Please take some time to ponder before continuing.

If we think about it, the bias introduced is actually remarkably similar to those introduced by latent diffusion models. Simply put, we assume a low density of information in images, and that if we already have a low resolution version of an image, we can upscale it relatively trivially with few model layers. This leads to the likely trade-off that the model will be less capable when it comes to fine details, for instance, hands (which has been a notorious weakness of most image generation models up till very recently, as most models perform diffusion in a lower dimensional latent space).

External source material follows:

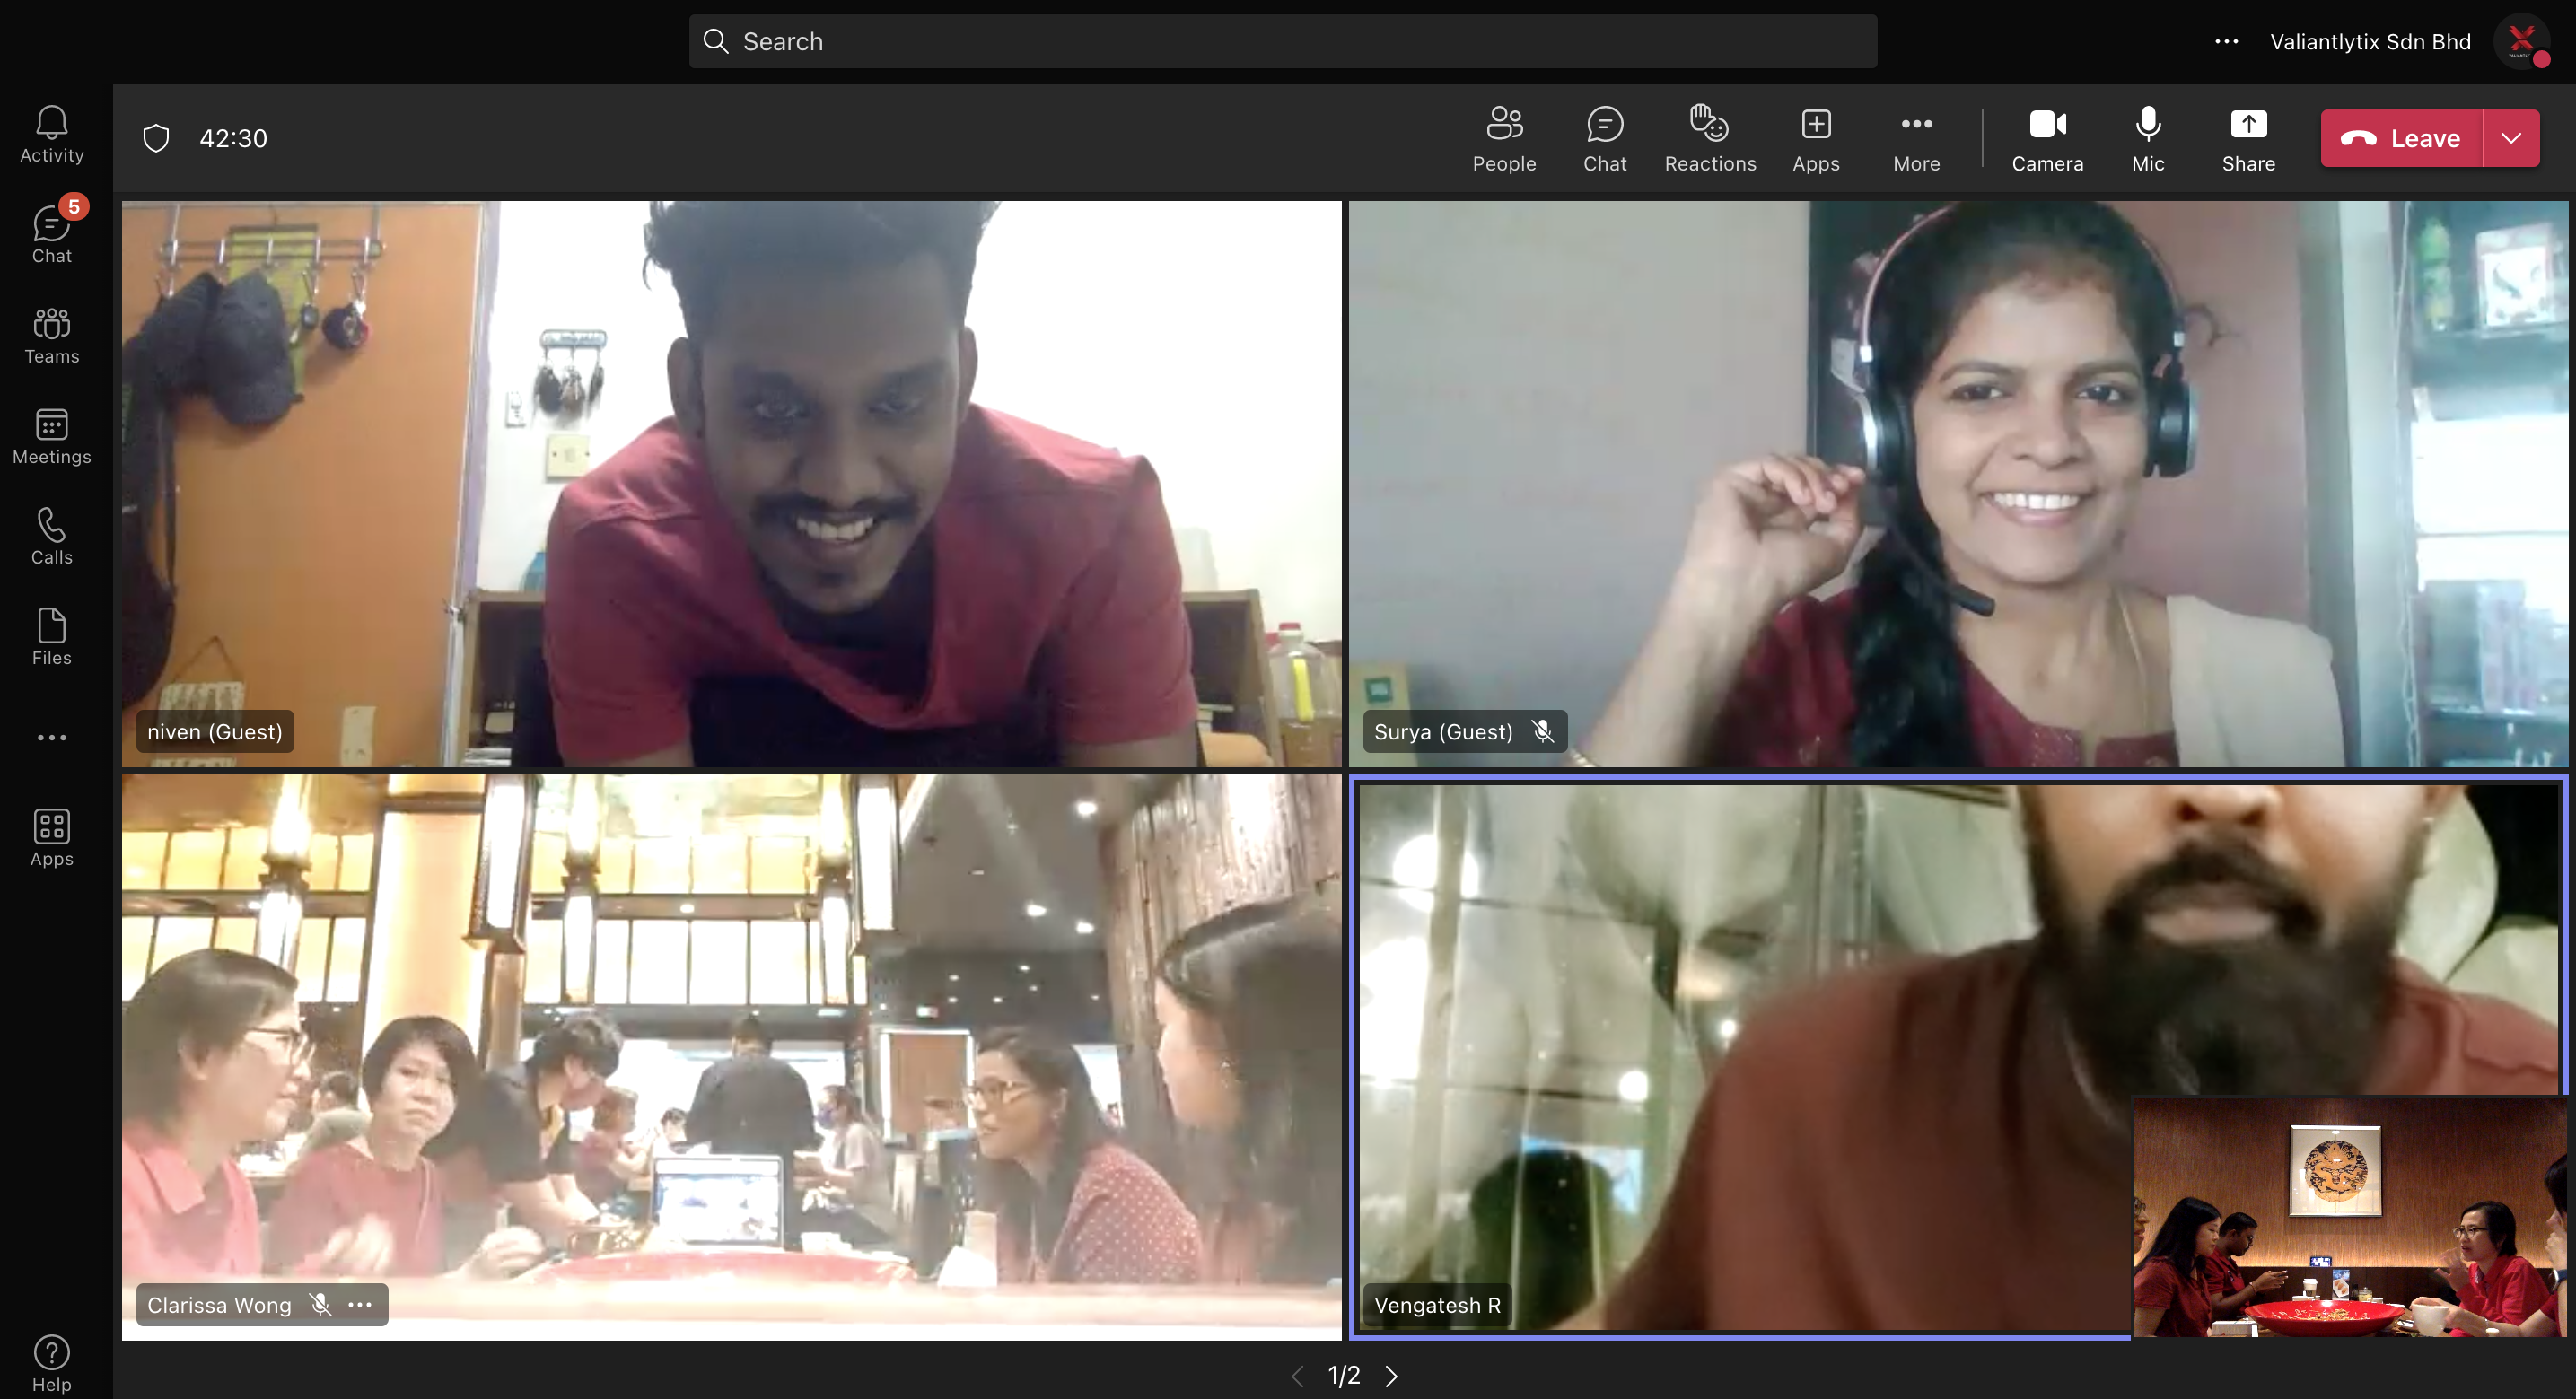Switch to the Teams tab
2576x1399 pixels.
click(51, 335)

By analyzing inductive biases introduced, we are able to effectively link two weakly related model designs, and see how one is just the other expressed at the training level instead of the architecture level. Arguably, this training method should outperform the standard latent diffusion model, as it is less rigidly built, and the random token bypass is also a very strong form of regularization, allowing the model to form many internal ensembles.

Conclusion

A strong comprehension of inductive biases is critical for effective understanding of modern neural network design. Oftentimes, when reading new papers, I try to think about the inductive biases present, and what exactly is the trade-off we are making when we use it. I would recommend that anyone interested in gaining a more solid foundation in machine learning, try their hand at spotting the inductive biases of various architectures and designs, for the world of machine learning really is quite beautifully interlinked, if you can see it.